### WHAT THE EXERCISE ASKS
Pull every line containing "Focus" from the listing below.

### SOURCE MATERIAL
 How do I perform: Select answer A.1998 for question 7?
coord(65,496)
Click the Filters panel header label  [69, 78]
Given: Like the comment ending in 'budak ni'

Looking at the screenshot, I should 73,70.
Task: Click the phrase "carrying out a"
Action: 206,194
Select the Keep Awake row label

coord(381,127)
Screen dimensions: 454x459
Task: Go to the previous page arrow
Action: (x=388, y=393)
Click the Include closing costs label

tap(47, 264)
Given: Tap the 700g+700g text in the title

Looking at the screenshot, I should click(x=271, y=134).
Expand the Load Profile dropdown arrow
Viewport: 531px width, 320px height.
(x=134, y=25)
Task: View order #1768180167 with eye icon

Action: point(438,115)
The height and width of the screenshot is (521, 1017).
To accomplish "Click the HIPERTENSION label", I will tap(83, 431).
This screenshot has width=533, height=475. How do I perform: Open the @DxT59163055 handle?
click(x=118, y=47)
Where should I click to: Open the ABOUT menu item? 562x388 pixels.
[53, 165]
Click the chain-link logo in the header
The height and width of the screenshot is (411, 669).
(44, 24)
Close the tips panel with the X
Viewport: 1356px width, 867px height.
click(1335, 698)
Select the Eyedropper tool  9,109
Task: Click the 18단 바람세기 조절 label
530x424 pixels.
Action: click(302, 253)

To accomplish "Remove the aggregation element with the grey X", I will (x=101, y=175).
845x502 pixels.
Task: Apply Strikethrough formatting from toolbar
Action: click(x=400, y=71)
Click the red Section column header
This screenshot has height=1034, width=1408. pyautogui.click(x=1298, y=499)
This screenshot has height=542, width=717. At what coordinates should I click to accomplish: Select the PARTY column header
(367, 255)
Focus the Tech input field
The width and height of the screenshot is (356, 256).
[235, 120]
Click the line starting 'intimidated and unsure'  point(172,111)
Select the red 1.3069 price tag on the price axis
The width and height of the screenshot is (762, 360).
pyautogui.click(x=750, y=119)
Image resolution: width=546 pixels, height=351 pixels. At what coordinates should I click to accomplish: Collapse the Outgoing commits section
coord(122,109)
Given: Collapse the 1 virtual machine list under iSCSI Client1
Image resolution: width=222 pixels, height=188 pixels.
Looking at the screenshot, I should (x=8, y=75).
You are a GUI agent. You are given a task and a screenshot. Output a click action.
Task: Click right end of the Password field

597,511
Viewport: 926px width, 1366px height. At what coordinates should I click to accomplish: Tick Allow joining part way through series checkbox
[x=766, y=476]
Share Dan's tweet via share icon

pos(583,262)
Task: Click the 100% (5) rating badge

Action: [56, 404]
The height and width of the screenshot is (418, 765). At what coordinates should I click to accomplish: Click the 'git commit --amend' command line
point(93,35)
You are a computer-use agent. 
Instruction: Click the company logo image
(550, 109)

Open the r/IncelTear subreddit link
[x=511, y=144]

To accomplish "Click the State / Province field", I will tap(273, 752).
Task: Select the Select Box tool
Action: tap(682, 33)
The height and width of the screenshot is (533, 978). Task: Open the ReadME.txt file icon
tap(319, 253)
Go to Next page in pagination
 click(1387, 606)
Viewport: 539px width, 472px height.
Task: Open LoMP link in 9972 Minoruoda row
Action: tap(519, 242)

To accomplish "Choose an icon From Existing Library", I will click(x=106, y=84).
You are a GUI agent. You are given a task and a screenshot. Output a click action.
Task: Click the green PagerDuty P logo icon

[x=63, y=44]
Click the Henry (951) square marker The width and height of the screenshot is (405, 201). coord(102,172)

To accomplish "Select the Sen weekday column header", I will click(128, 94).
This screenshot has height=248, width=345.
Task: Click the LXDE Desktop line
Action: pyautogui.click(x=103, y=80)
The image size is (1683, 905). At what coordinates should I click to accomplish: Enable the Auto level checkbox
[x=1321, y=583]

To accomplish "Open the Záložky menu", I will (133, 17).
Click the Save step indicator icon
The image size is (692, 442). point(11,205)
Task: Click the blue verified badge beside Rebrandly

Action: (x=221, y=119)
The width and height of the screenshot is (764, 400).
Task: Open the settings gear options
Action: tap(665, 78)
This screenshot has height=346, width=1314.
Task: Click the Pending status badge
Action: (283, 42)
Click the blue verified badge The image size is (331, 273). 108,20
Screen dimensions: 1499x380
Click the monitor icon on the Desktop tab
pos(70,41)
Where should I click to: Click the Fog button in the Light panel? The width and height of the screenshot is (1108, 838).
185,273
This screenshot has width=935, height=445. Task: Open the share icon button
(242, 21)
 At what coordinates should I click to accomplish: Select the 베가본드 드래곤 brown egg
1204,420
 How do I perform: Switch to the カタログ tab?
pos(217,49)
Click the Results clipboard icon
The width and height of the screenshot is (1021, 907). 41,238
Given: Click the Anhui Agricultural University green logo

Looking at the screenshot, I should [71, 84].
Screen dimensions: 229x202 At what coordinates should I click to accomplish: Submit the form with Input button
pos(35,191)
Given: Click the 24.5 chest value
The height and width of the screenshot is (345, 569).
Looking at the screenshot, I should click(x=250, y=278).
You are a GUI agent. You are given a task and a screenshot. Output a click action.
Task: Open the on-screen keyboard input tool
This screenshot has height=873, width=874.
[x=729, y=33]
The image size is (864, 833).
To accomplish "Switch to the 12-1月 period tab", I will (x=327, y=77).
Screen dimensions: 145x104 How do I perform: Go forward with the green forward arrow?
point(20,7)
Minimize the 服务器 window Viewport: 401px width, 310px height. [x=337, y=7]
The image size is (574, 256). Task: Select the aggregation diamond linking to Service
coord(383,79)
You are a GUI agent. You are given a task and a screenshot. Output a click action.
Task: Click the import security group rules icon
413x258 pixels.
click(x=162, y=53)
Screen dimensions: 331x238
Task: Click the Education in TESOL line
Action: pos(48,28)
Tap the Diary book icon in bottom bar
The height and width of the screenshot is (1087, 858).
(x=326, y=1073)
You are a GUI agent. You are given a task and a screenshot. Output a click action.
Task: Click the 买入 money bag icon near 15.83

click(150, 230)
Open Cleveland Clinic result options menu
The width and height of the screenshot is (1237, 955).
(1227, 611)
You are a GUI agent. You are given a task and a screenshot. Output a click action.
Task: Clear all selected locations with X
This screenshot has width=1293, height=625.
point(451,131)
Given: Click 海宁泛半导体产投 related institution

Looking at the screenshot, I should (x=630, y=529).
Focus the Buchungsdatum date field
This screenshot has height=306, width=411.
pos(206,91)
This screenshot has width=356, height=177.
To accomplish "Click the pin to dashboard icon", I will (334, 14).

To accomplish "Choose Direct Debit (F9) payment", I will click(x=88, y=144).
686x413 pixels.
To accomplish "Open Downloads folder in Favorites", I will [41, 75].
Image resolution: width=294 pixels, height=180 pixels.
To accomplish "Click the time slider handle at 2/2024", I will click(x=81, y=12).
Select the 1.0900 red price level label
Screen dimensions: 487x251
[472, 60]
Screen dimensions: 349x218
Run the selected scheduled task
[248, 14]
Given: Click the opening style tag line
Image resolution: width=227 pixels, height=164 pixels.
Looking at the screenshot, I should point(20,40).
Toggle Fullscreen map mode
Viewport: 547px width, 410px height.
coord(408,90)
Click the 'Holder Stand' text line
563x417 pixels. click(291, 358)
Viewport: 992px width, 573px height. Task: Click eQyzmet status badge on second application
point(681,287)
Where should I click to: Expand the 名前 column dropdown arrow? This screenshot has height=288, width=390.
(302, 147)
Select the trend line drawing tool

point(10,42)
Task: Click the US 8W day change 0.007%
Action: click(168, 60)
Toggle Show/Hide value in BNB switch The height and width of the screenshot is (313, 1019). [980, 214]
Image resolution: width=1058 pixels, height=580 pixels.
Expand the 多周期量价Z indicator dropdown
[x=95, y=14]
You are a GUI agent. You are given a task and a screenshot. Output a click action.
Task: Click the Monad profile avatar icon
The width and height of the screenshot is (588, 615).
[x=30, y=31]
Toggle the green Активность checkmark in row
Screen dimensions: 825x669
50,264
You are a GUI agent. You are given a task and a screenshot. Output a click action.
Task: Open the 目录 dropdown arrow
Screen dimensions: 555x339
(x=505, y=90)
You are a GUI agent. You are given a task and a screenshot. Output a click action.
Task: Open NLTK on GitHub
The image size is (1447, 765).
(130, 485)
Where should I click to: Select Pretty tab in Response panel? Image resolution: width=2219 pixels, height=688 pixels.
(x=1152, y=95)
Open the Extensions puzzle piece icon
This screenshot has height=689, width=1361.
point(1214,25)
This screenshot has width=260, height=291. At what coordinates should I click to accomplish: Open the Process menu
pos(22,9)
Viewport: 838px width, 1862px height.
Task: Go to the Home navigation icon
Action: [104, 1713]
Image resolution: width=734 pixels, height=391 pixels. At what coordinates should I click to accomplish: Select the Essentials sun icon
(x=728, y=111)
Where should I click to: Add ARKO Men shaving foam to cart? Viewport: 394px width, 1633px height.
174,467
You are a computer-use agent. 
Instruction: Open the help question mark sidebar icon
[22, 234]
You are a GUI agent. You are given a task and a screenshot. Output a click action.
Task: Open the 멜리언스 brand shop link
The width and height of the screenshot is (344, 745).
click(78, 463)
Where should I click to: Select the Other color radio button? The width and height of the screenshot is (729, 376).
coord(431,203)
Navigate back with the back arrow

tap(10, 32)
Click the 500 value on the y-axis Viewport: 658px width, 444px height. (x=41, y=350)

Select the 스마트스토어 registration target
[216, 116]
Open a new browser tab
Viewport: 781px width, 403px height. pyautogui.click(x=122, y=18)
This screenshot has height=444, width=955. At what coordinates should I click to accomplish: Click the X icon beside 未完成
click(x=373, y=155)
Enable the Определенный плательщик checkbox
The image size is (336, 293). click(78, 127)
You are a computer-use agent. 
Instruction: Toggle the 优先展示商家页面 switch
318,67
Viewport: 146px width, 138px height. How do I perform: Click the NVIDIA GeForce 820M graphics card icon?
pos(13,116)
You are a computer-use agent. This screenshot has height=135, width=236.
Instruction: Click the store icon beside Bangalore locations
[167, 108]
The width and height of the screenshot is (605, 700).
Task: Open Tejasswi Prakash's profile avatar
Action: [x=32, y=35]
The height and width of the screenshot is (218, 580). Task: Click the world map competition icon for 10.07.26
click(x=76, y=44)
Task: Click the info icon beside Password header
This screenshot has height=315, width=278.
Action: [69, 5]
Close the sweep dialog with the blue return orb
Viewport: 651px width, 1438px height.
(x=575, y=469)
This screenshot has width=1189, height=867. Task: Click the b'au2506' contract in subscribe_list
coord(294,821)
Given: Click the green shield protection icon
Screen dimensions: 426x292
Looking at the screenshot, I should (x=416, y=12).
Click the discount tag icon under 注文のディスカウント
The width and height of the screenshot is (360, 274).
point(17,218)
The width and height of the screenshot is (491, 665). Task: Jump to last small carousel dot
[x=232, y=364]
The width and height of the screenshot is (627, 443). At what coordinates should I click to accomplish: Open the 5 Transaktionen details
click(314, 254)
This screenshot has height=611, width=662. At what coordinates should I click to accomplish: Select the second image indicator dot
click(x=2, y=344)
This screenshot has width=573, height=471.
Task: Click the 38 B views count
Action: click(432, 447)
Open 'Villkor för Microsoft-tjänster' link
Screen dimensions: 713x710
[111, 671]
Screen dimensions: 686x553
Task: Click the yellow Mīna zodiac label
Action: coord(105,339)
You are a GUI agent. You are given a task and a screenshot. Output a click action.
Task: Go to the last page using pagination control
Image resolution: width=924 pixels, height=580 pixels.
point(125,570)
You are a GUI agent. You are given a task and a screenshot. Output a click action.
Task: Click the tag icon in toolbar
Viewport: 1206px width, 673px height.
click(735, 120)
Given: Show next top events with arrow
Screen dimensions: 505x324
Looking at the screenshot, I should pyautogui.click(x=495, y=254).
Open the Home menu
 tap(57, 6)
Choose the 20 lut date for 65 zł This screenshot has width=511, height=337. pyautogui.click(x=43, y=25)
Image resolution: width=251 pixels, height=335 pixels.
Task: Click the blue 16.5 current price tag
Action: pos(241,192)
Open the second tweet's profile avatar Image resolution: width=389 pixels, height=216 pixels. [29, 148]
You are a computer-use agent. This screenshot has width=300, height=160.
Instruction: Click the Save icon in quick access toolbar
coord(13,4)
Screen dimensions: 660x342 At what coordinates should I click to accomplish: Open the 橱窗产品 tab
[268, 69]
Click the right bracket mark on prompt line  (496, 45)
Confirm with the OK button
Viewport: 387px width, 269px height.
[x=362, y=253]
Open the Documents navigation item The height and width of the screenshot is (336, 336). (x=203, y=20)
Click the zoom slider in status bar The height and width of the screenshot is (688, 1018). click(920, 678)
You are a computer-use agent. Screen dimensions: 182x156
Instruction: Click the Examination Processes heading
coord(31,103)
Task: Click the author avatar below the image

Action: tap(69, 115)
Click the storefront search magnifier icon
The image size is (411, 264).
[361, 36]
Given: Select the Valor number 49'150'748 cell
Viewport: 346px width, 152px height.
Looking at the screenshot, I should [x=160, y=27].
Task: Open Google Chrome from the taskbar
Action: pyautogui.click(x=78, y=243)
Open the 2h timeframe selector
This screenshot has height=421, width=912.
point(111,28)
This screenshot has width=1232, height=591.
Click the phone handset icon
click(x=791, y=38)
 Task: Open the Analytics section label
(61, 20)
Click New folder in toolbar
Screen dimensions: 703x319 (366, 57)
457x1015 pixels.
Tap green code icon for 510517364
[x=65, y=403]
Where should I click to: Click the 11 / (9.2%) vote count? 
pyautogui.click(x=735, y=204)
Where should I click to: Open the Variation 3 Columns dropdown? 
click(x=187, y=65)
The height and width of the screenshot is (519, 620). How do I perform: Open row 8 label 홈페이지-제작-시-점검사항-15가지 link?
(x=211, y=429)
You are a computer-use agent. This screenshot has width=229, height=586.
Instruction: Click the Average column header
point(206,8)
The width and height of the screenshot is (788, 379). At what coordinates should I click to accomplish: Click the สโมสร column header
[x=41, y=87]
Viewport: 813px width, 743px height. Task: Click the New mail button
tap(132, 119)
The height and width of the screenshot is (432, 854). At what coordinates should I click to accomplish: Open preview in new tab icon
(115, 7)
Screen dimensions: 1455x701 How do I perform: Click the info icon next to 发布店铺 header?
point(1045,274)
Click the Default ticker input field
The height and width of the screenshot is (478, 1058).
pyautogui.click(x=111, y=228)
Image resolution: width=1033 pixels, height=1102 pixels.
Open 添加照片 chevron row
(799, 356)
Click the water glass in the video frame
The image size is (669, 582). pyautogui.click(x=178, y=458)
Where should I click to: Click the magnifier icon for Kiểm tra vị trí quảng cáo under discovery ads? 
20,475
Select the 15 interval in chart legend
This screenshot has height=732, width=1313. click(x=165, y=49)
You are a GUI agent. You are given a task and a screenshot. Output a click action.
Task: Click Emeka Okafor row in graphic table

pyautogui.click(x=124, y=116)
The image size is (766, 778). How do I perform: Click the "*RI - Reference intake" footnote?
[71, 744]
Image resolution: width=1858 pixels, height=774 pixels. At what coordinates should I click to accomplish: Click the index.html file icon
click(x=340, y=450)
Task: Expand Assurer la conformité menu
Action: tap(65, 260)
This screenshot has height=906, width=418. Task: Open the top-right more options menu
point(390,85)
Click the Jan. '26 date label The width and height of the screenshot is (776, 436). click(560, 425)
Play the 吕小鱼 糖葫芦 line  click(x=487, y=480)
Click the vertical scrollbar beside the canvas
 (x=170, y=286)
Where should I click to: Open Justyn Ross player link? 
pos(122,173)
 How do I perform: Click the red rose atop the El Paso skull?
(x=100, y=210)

### REPLY TO THE EXERCISE
Focus the Tech input field
Focus the Buchungsdatum date field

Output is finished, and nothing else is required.